**SHORT EXERCISE:**
Print word for word the part of the records that opens with the line containing "Task: Click the Chrome icon in title bar" and closes with the line containing "click(819, 703)", including both of those lines. Leave the pictures out of your answer.

**ENTRIES SHOWN:**
#####

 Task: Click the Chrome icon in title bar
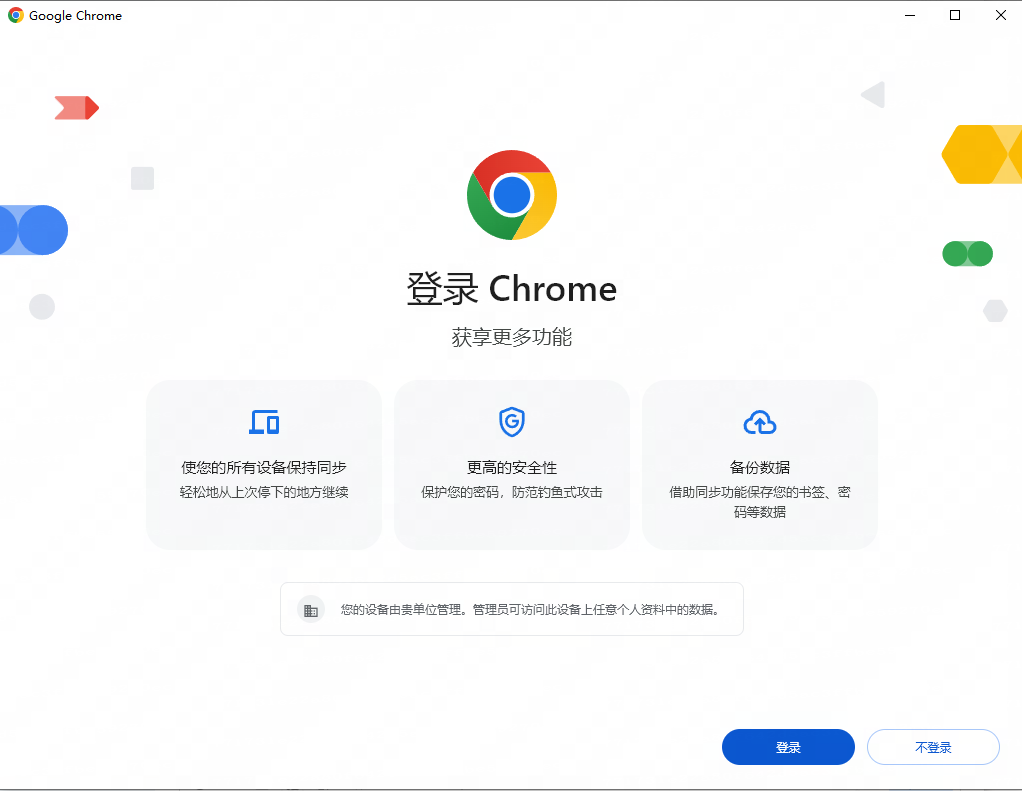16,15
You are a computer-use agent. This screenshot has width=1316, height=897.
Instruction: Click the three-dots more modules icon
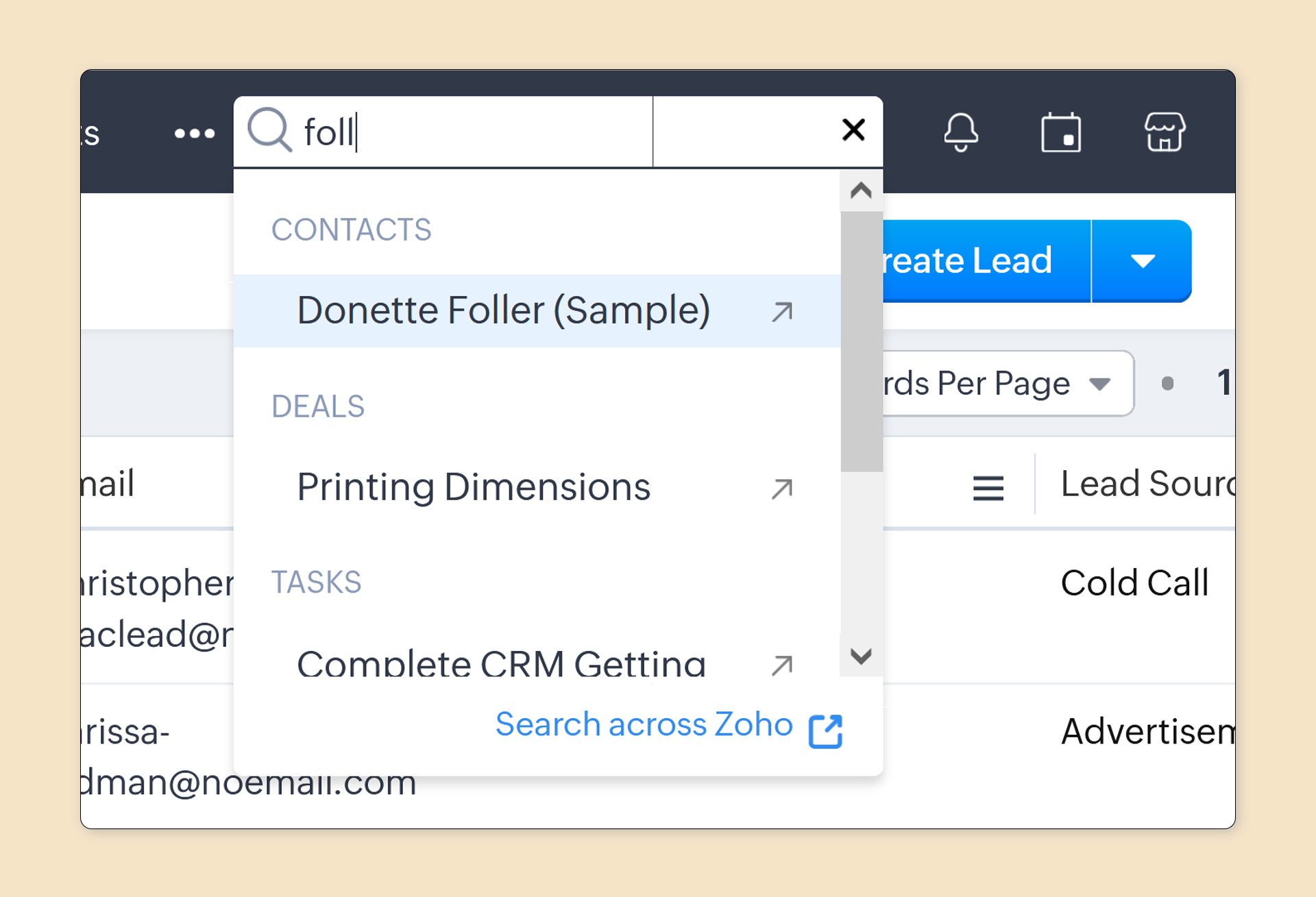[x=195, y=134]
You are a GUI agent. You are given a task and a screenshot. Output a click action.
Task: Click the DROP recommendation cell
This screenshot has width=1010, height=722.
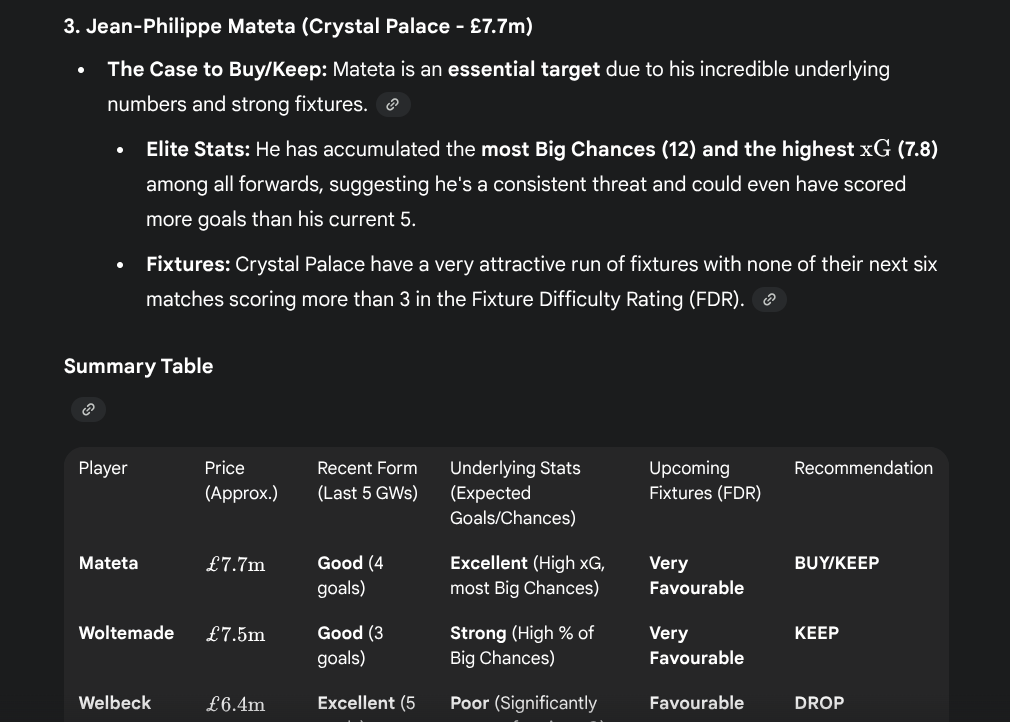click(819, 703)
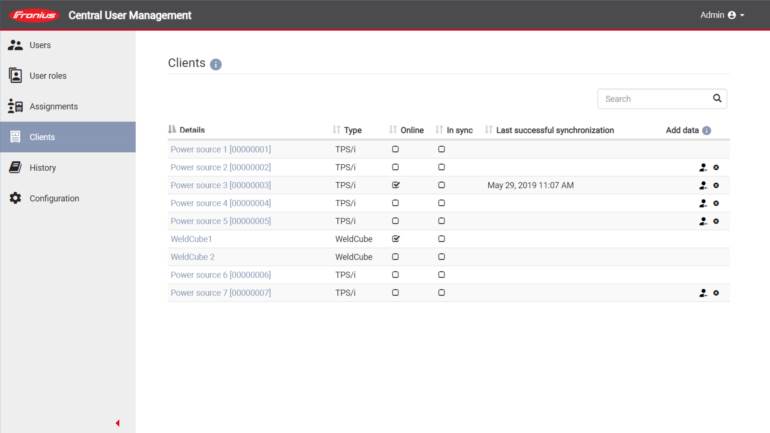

#####

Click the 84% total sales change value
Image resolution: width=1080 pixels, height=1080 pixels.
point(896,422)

#####

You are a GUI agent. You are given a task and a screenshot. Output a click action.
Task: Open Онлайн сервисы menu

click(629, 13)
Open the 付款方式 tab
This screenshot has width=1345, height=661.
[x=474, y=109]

#####

**EXERCISE RESPONSE:**
 Task: Click the Chrome icon in title bar
16,15
You are a computer-use agent. This screenshot has width=1316, height=897.
Instruction: Click the three-dots more modules icon
[x=195, y=134]
You are a GUI agent. You are given a task and a screenshot. Output a click action.
Task: Click the DROP recommendation cell
This screenshot has width=1010, height=722.
click(819, 703)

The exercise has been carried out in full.